You look to the painter. The art looks familiar—“Uh—” you begin. “Not Chesley Bonstell—”
He smiles. “I know, I’m supposed to be dead, but—”
You look to his art. “—uh—” you say.
He
points. “Where we are, is 1955. My art has always been considered very realistic. Photo-realism is the term used.”
You look around. “—uh—” you say again, “—uh—sure the hell is.”
He returns to his painting. “My art ran in Colliers Magazine, 1954-1955. The public couldn’t handle the art and articles on space exploration and called me, Willy Ley, and Wernher Von Braun, ‘space cowboys’. People couldn’t believe space travel could or would happen.” He looks back up, a sad smile on his round face. “If the political will had been there, we would have been first in space, not the Soviets. And all that you see here would have been up and running between 1965 and 1975.”

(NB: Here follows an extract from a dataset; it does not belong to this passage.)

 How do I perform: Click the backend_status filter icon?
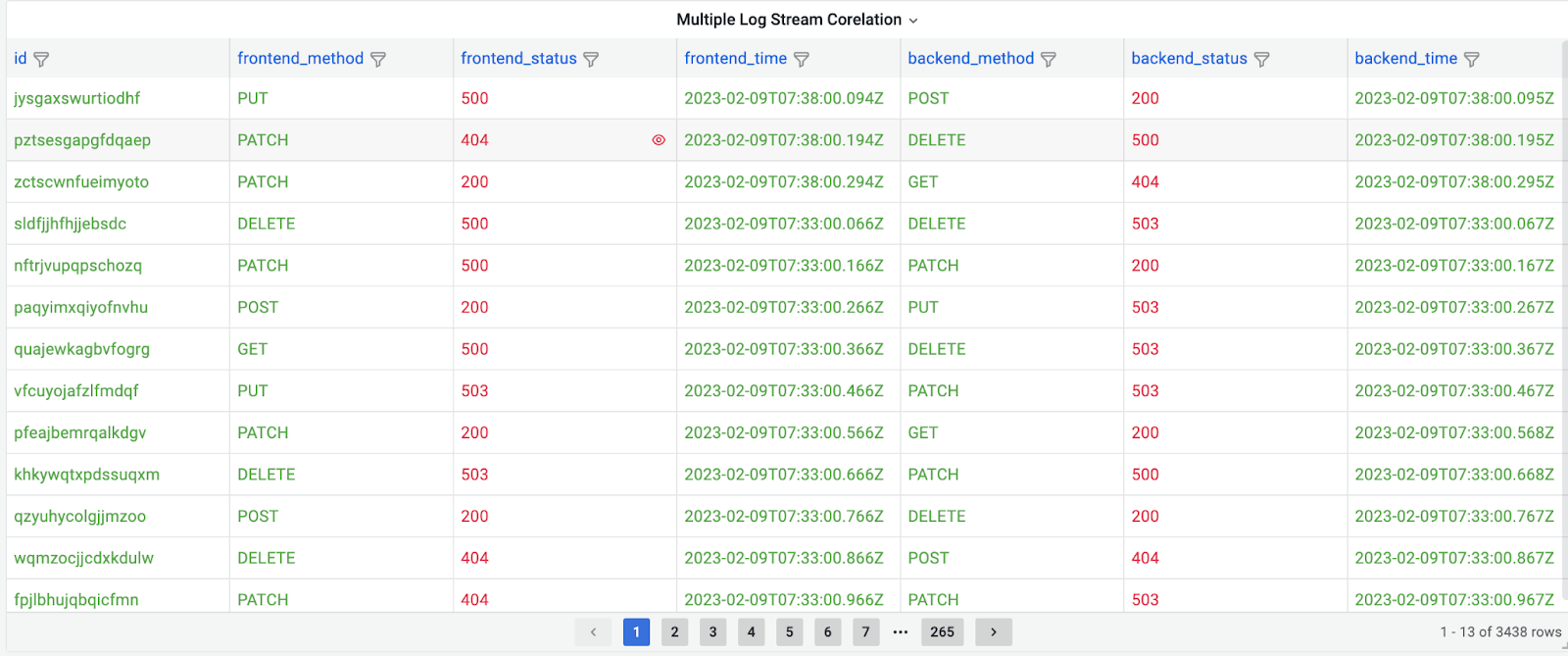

Alleymanderous sighs, sits on a stool bolted to the floor and looks out the window, feet up against the wall, suit-encased tail twitching. “—and Mars by 1986—”
“Sooner,” says Bonstell, “much sooner. 1976, at the latest.”
Alleymanderous nods. “Mars base in the early 80s.”
Bonstell holds up a painting, Saturn as Seen from Titan.
You nod. “I’ve seen that. It was in the Astronomy section of the Encyclopedia Americana I had when I was growing up. I used to stare at those pictures and dream—”
Alleymanderous looks at you. “So you did dream.”
You nod. “But I knew it was a dream.”
“Even when we landed on the moon?”
You nod. “Sure. We beat the Russians, but then we had Viet Nam—and when Vice President Agnew said we could be on Mars—”
You watch. Chesley Bonstell puts his hands to his face. “It didn’t happen as I dreamed it—did it?” he whispers.
You sigh. “No, it did not—and it’s probably not going to for a very, very long time—we live in a time of wars, wars, never ending, never ceasing wars—”
Abruptly, his picture changes; the oils begin to run, then around you, the walls begin to sag, to melt, the plastiglass in the windows begins to bulge outward. Instantly, Alleymanderous snaps on his helmet, as do you. Then both of you are blown out the suddenly ruptured window, blown out a long, long ways away, and you watch the nearly completed Mars ship sag and melt and then dissolve, as does the wheel of the space station and the Bonstell-designed rockets and rocket cruisers. All melt, and then it’s as if they become like taffy—pulling apart, becoming unglued, then just evaporating.